Neonursechic, if you think you have trouble explaining breast feeding because you've never done it before, imagine the problems we male docs can have....
And I agree with ex utero and neon88. For premies, supplying breast milk can be a life and death thing and needs all the support possible.

4:02 PM  
Blogger NeoNurseChic said...

But as a male doc...are you teaching it? ;) Having to explain is one thing - but having to actively stand there and teach it...well - I'm still not entirely comfortable with it, but I try to learn new tips from every nurse and lactation consultant I've observed teaching. Whenever I pull a nurse in to help me teach breastfeeding, I always remain with the patient too. I'm learning as well so I can help my other patients!

Now the one or two male nurses on our unit, on the other hand - not sure what they do when they need to teach a mom to breastfeed. They probably ask one of us women-folk... :)

8:12 PM  
Anonymous Anonymous said...

Thank you thank you for saying the things I think every day I go to work. I am a post partum nurse (formerly an NICU nurse) and I see supplimentation far too often. Nurses at a hosp I used to work at would actually give babies bottles and never tell the mothers, just to keep the kid quiet "so the mom could sleep". I have seen nurses hear a mom needs help breastfeeding and will walk in the room with a bottle in hand, ready to give the kid a bottle before even trying to help. It seems no amount of education can get through to some of these nurses. I know there are good ones out there, and hopefully soon, the good will outnumber the bad.

1:15 AM  
Anonymous Anonymous said...

Ive finally got over my mad about this whole issue to focus on what bothers me.

My son had a heart defect. He could not breastfeed. Most likely, he would never breastfeed.

For me, when he came home, it came down to this - I could pump for 1/2 hour every 2 hours and spend less time with my ever-crying child, or I could formula-feed and hold him whenever he cried.

I would like to suggest this - if you want to see an increase in BF moms, start with language.

Stop equating bottle-feeding with formula-feeding. Otherwise, moms who would pump for their kids will be even more likely to stop pumping - after all, if Formula feeding=Satan and bottle feeding=formula feeding then why bother to pump?

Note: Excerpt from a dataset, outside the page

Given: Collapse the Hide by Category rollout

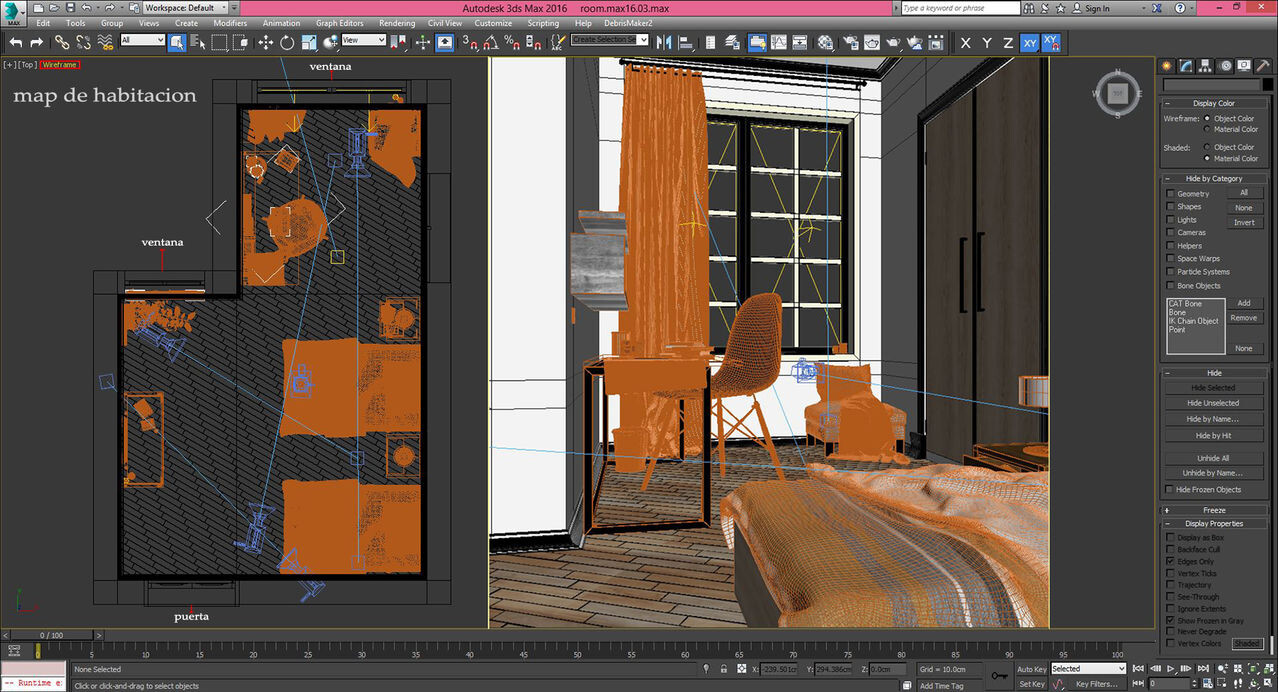Looking at the screenshot, I should 1213,178.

You do a disservice to pumping moms every time you use this language.

8:31 AM  
Anonymous Anonymous said...

Ariella, WIC gives free breastpumps, and extra food for nursing mothers.

And my personal experience certainly corroborates the good nurse/bad nurse phenomenom. My daughter had two nurses, one who wouldn't call me when she needed to eat, the other who straddled me with a jury rigged SNS to try and get her to latch.

12:45 AM  
Anonymous Anonymous said...

{insert wild applause here)

By the way, breastfeeding rates amoung women who have midwifery care for their births are higher than those who see an OB. Especially if they have a homebirth.

11:23 AM  
Anonymous Anonymous said...

I'm sorry, but as a lactation consultant, I can say that few nurses really are all that well trained in breastfeeding. If I had a dime for every piece of lousy advice given by nurses I had to correct with a client, I would be a rich woman indeed.

And pacifiers do have a negative impact on breastfeeding. The action of nursing at a breast is much different than sucking on an artificial nipple or pacifier. It is much easier to suck on a paci than on a breast and babies learn poor sucking technique, and spend less time at the breast. In turn they don't drain the breast as effectively and the breast makes less milk.